[Task details]
Restate the records in their entirety, word for word.

[Source data]
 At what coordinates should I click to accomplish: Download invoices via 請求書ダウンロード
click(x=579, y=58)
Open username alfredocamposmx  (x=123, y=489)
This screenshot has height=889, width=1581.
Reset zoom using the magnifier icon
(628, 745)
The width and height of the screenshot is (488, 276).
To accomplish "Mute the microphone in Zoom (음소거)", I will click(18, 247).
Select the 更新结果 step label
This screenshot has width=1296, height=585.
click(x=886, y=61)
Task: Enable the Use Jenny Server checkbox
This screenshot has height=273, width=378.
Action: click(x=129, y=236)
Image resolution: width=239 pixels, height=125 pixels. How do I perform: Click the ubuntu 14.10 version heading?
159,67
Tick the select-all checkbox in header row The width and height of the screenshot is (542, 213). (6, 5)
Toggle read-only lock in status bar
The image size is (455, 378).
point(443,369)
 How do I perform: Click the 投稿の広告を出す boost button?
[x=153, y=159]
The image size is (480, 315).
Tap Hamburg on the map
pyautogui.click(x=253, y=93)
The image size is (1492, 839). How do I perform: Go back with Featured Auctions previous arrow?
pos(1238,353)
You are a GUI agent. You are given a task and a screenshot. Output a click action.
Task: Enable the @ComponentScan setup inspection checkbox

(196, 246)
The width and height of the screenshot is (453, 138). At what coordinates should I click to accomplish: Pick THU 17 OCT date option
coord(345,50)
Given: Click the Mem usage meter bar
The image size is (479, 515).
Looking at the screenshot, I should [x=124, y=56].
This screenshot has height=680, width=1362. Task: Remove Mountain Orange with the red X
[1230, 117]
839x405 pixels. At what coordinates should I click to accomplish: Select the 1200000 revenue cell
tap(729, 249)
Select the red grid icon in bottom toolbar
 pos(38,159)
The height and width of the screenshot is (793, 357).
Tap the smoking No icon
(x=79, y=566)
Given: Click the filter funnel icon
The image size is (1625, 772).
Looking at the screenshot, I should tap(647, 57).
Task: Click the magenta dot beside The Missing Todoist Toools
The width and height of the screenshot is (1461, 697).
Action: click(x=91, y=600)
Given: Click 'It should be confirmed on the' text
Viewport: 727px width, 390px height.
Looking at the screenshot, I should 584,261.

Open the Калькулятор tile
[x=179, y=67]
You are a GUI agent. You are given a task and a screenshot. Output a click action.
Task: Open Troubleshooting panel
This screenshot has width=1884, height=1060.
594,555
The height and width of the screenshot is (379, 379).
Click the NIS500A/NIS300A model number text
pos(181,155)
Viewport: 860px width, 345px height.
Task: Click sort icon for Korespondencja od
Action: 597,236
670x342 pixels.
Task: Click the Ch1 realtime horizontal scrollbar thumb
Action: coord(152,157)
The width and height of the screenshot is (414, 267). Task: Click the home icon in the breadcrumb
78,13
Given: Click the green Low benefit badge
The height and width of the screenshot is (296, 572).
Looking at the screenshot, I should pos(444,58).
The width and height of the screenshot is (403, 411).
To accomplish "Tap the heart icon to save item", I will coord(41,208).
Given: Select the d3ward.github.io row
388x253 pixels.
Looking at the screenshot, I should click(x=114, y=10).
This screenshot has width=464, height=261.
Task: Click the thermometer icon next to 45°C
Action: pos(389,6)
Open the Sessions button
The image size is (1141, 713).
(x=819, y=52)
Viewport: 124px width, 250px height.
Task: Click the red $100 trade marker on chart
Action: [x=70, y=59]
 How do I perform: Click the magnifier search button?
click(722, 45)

[Completed task]
 At what coordinates should I click to accomplish: Download invoices via 請求書ダウンロード
click(x=579, y=58)
Open username alfredocamposmx  (x=123, y=489)
This screenshot has height=889, width=1581.
Reset zoom using the magnifier icon
(628, 745)
The width and height of the screenshot is (488, 276).
To accomplish "Mute the microphone in Zoom (음소거)", I will click(18, 247).
Select the 更新结果 step label
This screenshot has width=1296, height=585.
click(x=886, y=61)
Task: Enable the Use Jenny Server checkbox
This screenshot has height=273, width=378.
Action: click(x=129, y=236)
Image resolution: width=239 pixels, height=125 pixels. How do I perform: Click the ubuntu 14.10 version heading?
159,67
Tick the select-all checkbox in header row The width and height of the screenshot is (542, 213). (6, 5)
Toggle read-only lock in status bar
The image size is (455, 378).
point(443,369)
 How do I perform: Click the 投稿の広告を出す boost button?
[x=153, y=159]
The image size is (480, 315).
Tap Hamburg on the map
pyautogui.click(x=253, y=93)
The image size is (1492, 839). How do I perform: Go back with Featured Auctions previous arrow?
pos(1238,353)
You are a GUI agent. You are given a task and a screenshot. Output a click action.
Task: Enable the @ComponentScan setup inspection checkbox

(196, 246)
The width and height of the screenshot is (453, 138). At what coordinates should I click to accomplish: Pick THU 17 OCT date option
coord(345,50)
Given: Click the Mem usage meter bar
The image size is (479, 515).
Looking at the screenshot, I should [x=124, y=56].
This screenshot has height=680, width=1362. Task: Remove Mountain Orange with the red X
[1230, 117]
839x405 pixels. At what coordinates should I click to accomplish: Select the 1200000 revenue cell
tap(729, 249)
Select the red grid icon in bottom toolbar
 pos(38,159)
The height and width of the screenshot is (793, 357).
Tap the smoking No icon
(x=79, y=566)
Given: Click the filter funnel icon
The image size is (1625, 772).
Looking at the screenshot, I should tap(647, 57).
Task: Click the magenta dot beside The Missing Todoist Toools
The width and height of the screenshot is (1461, 697).
Action: click(x=91, y=600)
Given: Click 'It should be confirmed on the' text
Viewport: 727px width, 390px height.
Looking at the screenshot, I should 584,261.

Open the Калькулятор tile
[x=179, y=67]
You are a GUI agent. You are given a task and a screenshot. Output a click action.
Task: Open Troubleshooting panel
This screenshot has width=1884, height=1060.
594,555
The height and width of the screenshot is (379, 379).
Click the NIS500A/NIS300A model number text
pos(181,155)
Viewport: 860px width, 345px height.
Task: Click sort icon for Korespondencja od
Action: 597,236
670x342 pixels.
Task: Click the Ch1 realtime horizontal scrollbar thumb
Action: coord(152,157)
The width and height of the screenshot is (414, 267). Task: Click the home icon in the breadcrumb
78,13
Given: Click the green Low benefit badge
The height and width of the screenshot is (296, 572).
Looking at the screenshot, I should pos(444,58).
The width and height of the screenshot is (403, 411).
To accomplish "Tap the heart icon to save item", I will coord(41,208).
Given: Select the d3ward.github.io row
388x253 pixels.
Looking at the screenshot, I should click(x=114, y=10).
This screenshot has width=464, height=261.
Task: Click the thermometer icon next to 45°C
Action: pos(389,6)
Open the Sessions button
The image size is (1141, 713).
(x=819, y=52)
Viewport: 124px width, 250px height.
Task: Click the red $100 trade marker on chart
Action: [x=70, y=59]
 How do I perform: Click the magnifier search button?
click(722, 45)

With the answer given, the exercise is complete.